In my more recent paper,3 I present some clinical cases to be considered in any discussion of the theoretical framework for human sexual orientation. Particularly appropriate is the expansion of the theme that in most cases of sexual assignment or reassignment, where little information on psychosexual orientation is available as in newborns. following the external genitals present at birth would be the preferred practice. This is because the external genitalia can be a good bioassay of the psychosexual bias of the (behaviour mediating) nervous system. Regrettably, for transsexuals, it is probable that they have a nervous system which has been potentiated toward a sexual identity opposite to that concordant with their genitalia. Benjamin,6 one of the foremost clinical authorities on transsexualism, also essentially maintains this view. After birth ontogenetic experiences will determine how far and in what manner the diasthetic potential of transsexuals (or anyone else) will be developed. The potential, however, cannot be transcended. Luckily, humans are quite flexible in what they can live with or adjust to sexually, but we must do all we can to adequately and humanely reconcile the individual’s desires and biological heritage.

ENDNOTES

1 Diamond, M., Quart. Rev. Biol., 1965, 40: 147.

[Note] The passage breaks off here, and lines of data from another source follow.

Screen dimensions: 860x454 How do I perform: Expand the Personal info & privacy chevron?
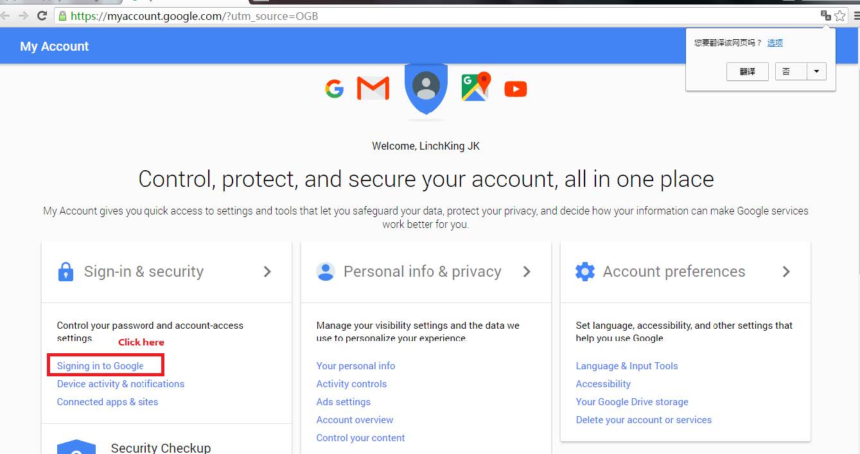[x=527, y=272]
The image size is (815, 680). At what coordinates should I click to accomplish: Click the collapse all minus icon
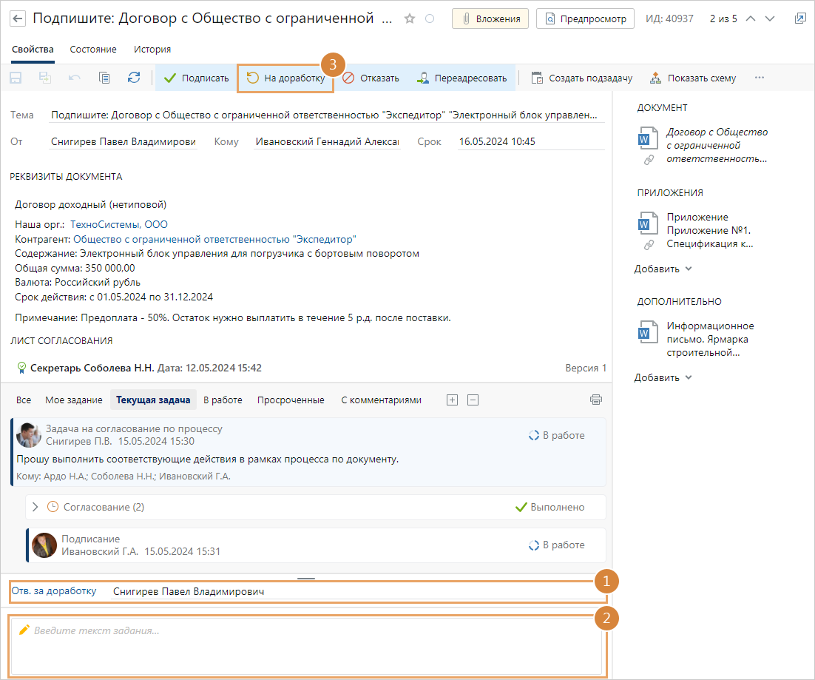(x=473, y=400)
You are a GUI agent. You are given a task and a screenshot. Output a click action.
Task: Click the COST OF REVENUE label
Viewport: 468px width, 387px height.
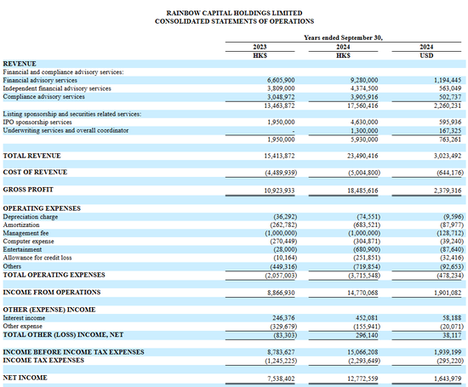click(35, 172)
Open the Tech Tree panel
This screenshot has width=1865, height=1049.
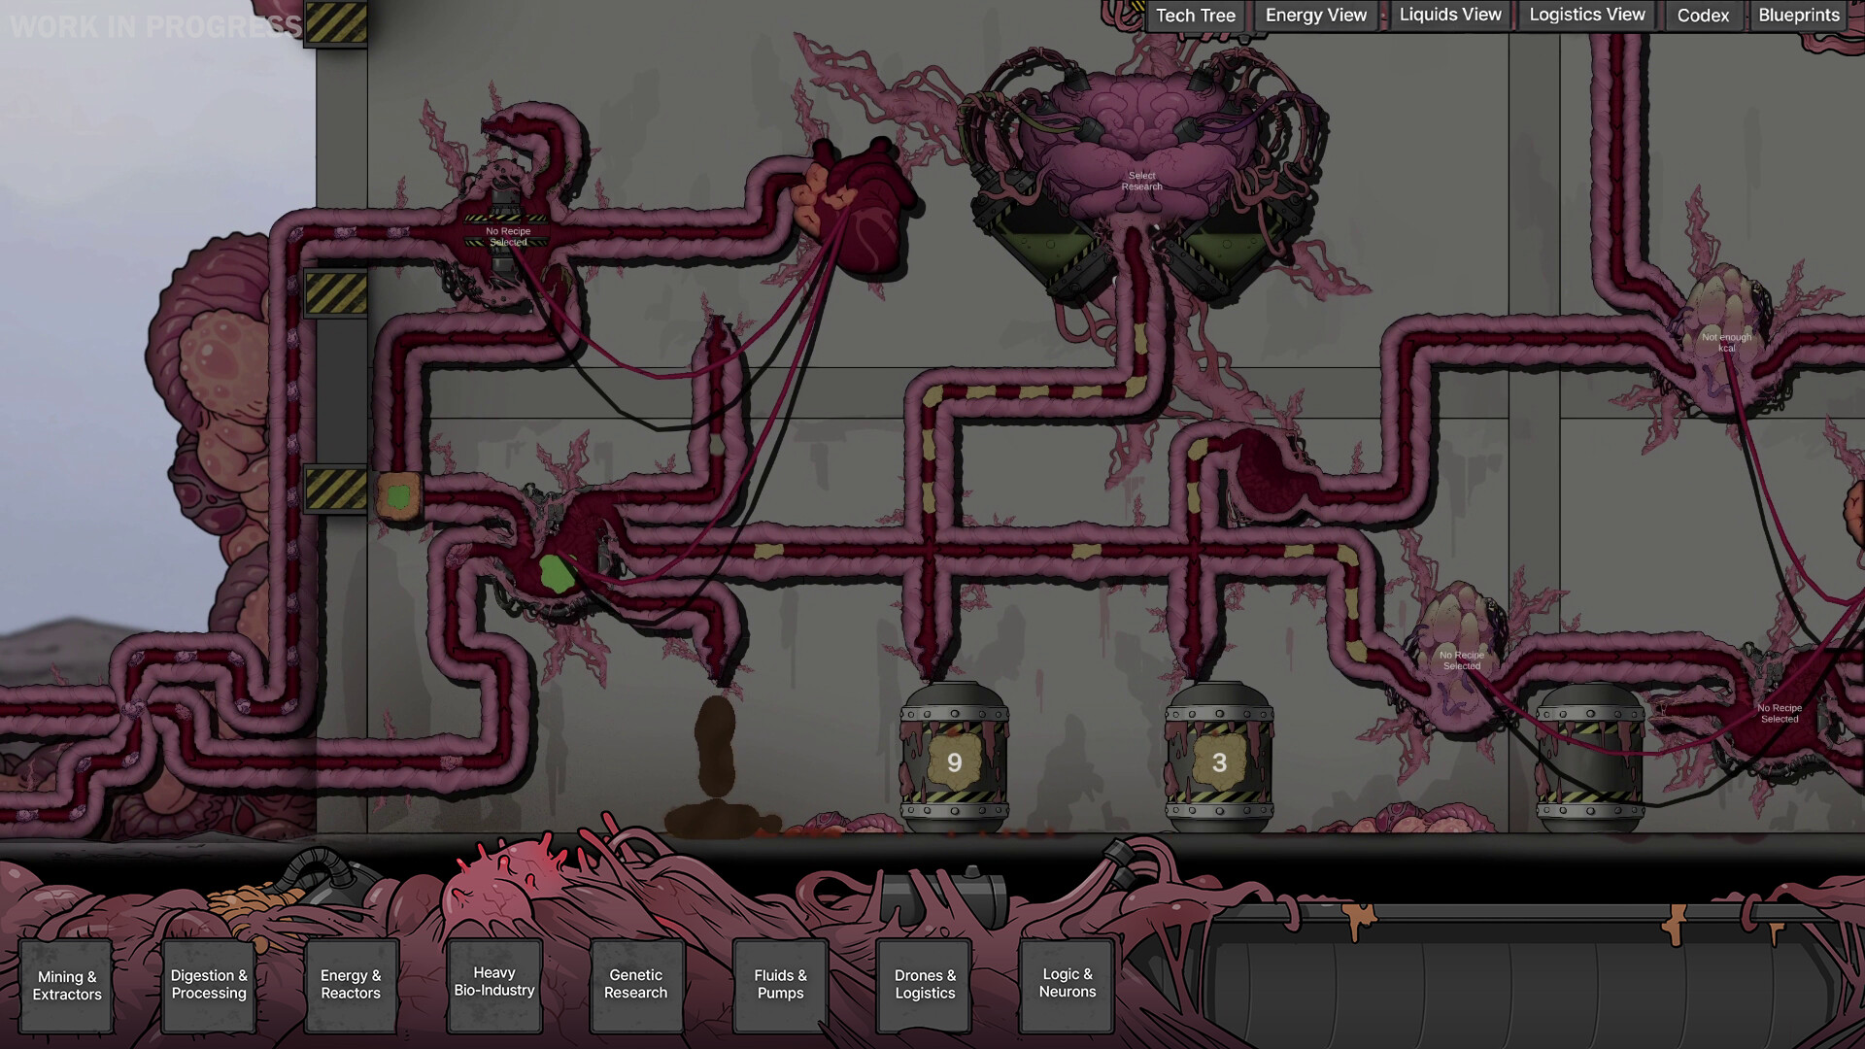[1195, 16]
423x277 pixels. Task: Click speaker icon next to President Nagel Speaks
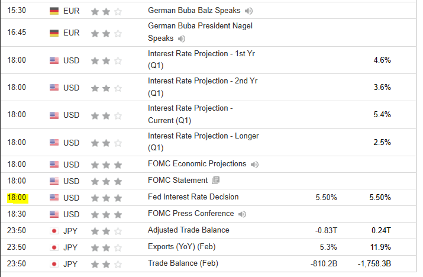pos(181,38)
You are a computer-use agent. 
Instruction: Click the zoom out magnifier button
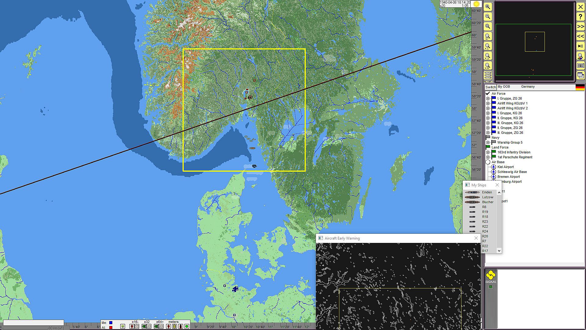(488, 17)
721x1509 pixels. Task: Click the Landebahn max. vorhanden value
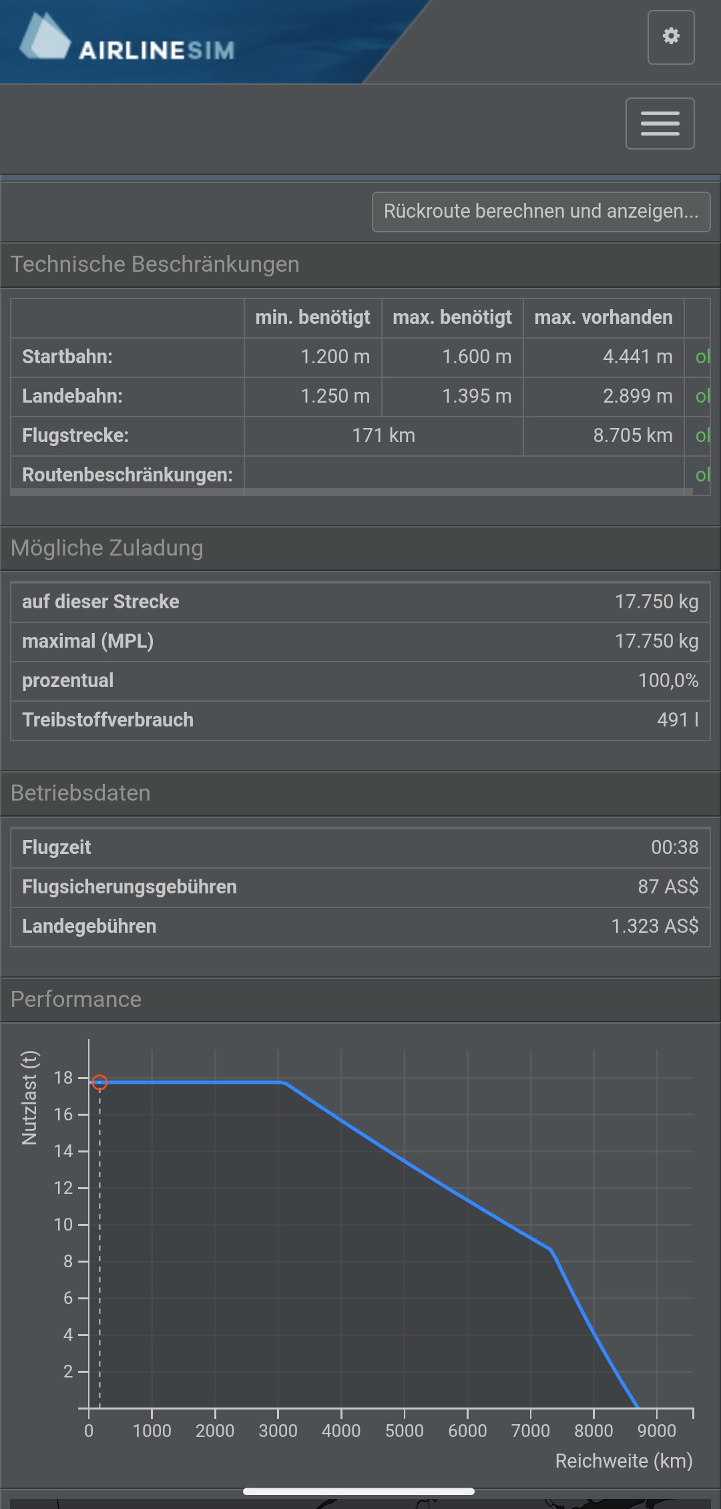(638, 397)
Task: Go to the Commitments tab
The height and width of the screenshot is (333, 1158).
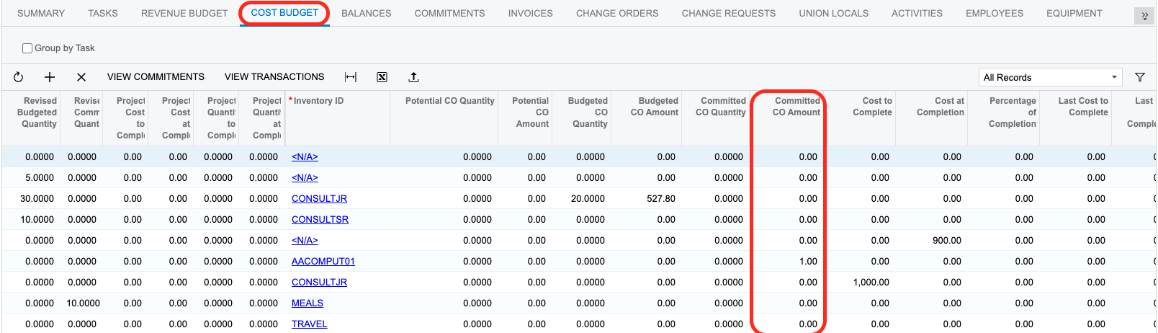Action: point(449,13)
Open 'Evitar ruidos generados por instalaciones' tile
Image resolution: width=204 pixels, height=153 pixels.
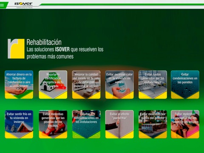coord(153,85)
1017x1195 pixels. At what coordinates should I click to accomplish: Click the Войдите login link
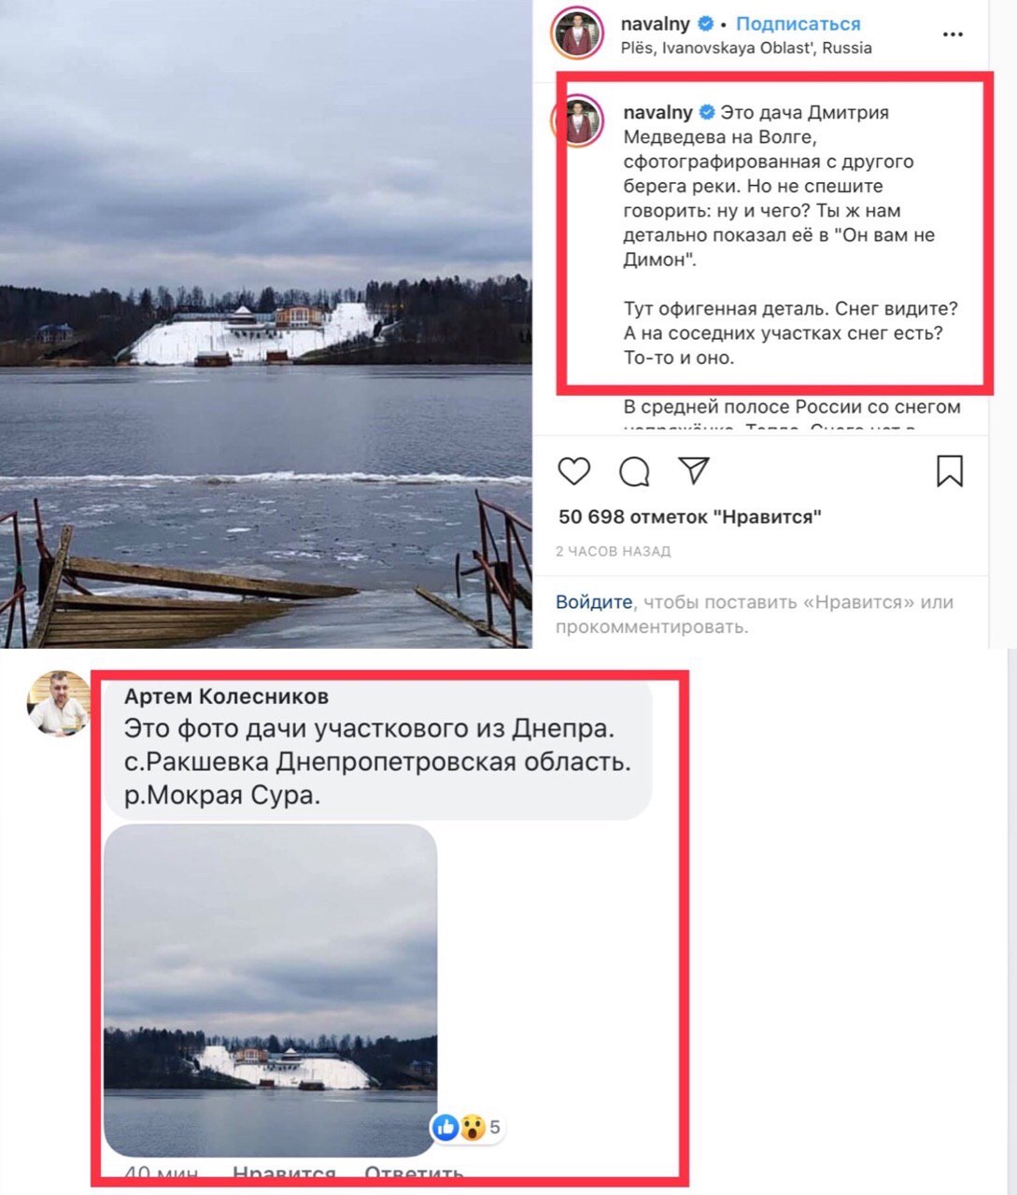click(x=594, y=602)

2 Walker, P. A., MED. J, AUST., 1973, 2: 790.

3 Diamond, M., in Perspectives in Reproduction and Sexual Behaviour, edited by M. Diamond, 1968, Indiana University Press, Bloomington: 417.

4 Bettinger, H. F., in Studies in Pathology, edited by E. S. J. King, 1950, University Press, Melbourne: 113.

5 Roth, M., and Ball, J. R. B., in Intersexuality in Vertebrates Including Man, edited by C. N. Armstrong and A. J. Marshall, 1964, Academic Press, London: 395.

6 Benjamin, H., The Transsexual Phenomenon, 1966, The Julian Press, Inc., New York.